*Instructions for the task*: Repeat the whole of the data, keeping every detail the same.

*Given records*:

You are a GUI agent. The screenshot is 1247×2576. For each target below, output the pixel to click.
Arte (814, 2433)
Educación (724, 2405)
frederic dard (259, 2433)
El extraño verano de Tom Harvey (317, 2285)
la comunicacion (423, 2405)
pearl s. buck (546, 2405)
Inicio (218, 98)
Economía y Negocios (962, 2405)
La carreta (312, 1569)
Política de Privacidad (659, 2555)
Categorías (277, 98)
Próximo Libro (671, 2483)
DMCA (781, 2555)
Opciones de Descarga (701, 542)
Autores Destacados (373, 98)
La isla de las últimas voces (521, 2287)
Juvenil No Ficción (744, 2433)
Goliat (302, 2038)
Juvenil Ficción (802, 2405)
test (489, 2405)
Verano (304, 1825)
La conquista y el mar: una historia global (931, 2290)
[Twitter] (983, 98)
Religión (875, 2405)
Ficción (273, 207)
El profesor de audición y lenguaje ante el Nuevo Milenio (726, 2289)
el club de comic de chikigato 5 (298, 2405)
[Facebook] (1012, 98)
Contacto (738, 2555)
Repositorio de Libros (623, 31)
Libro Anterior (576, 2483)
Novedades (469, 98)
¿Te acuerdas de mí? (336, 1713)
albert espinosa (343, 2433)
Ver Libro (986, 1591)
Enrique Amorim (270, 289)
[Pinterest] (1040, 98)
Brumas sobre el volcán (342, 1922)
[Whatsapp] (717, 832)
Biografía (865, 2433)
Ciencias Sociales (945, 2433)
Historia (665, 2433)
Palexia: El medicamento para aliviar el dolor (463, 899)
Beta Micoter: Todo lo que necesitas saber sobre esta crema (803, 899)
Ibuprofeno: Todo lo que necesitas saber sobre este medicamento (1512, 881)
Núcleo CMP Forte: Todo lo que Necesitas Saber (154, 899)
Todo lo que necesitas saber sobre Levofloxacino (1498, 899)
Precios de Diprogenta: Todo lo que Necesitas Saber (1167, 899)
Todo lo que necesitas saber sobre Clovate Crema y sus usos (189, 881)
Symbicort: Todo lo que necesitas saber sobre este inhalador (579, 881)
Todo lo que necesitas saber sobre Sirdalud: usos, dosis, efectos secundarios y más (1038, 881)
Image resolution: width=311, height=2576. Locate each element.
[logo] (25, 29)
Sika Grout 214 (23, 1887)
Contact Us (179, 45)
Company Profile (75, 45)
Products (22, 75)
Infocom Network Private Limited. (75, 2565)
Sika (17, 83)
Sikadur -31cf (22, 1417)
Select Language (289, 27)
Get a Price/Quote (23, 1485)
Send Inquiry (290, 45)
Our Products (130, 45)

*Exercise result*:
You are a GUI agent. The screenshot is 1247×2576. For each target below, output the pixel to click.
Arte (814, 2433)
Educación (724, 2405)
frederic dard (259, 2433)
El extraño verano de Tom Harvey (317, 2285)
la comunicacion (423, 2405)
pearl s. buck (546, 2405)
Inicio (218, 98)
Economía y Negocios (962, 2405)
La carreta (312, 1569)
Política de Privacidad (659, 2555)
Categorías (277, 98)
Próximo Libro (671, 2483)
DMCA (781, 2555)
Opciones de Descarga (701, 542)
Autores Destacados (373, 98)
La isla de las últimas voces (521, 2287)
Juvenil No Ficción (744, 2433)
Goliat (302, 2038)
Juvenil Ficción (802, 2405)
test (489, 2405)
Verano (304, 1825)
La conquista y el mar: una historia global (931, 2290)
[Twitter] (983, 98)
Religión (875, 2405)
Ficción (273, 207)
El profesor de audición y lenguaje ante el Nuevo Milenio (726, 2289)
el club de comic de chikigato 5 (298, 2405)
[Facebook] (1012, 98)
Contacto (738, 2555)
Repositorio de Libros (623, 31)
Libro Anterior (576, 2483)
Novedades (469, 98)
¿Te acuerdas de mí? (336, 1713)
albert espinosa (343, 2433)
Ver Libro (986, 1591)
Enrique Amorim (270, 289)
[Pinterest] (1040, 98)
Brumas sobre el volcán (342, 1922)
[Whatsapp] (717, 832)
Biografía (865, 2433)
Ciencias Sociales (945, 2433)
Historia (665, 2433)
Palexia: El medicamento para aliviar el dolor (463, 899)
Beta Micoter: Todo lo que necesitas saber sobre esta crema (803, 899)
Ibuprofeno: Todo lo que necesitas saber sobre este medicamento (1512, 881)
Núcleo CMP Forte: Todo lo que Necesitas Saber (154, 899)
Todo lo que necesitas saber sobre Levofloxacino (1498, 899)
Precios de Diprogenta: Todo lo que Necesitas Saber (1167, 899)
Todo lo que necesitas saber sobre Clovate Crema y sus usos (189, 881)
Symbicort: Todo lo que necesitas saber sobre este inhalador (579, 881)
Todo lo que necesitas saber sobre Sirdalud: usos, dosis, efectos secundarios y más (1038, 881)
Image resolution: width=311, height=2576. Locate each element.
[logo] (25, 29)
Sika Grout 214 (23, 1887)
Contact Us (179, 45)
Company Profile (75, 45)
Products (22, 75)
Infocom Network Private Limited. (75, 2565)
Sika (17, 83)
Sikadur -31cf (22, 1417)
Select Language (289, 27)
Get a Price/Quote (23, 1485)
Send Inquiry (290, 45)
Our Products (130, 45)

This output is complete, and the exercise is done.